**Written instruction:** Rewrite the items below as a numbered list, leaving out any blank lines.

Records taken from a dataset
════════════════════

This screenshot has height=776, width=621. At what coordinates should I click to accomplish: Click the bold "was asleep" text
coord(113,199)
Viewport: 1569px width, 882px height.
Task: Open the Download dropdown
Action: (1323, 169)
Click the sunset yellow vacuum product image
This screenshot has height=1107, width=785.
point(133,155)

════════════════════

**Right answer:**
1. This screenshot has height=776, width=621. At what coordinates should I click to accomplish: Click the bold "was asleep" text
2. coord(113,199)
3. Viewport: 1569px width, 882px height.
4. Task: Open the Download dropdown
5. Action: (1323, 169)
6. Click the sunset yellow vacuum product image
7. This screenshot has height=1107, width=785.
8. point(133,155)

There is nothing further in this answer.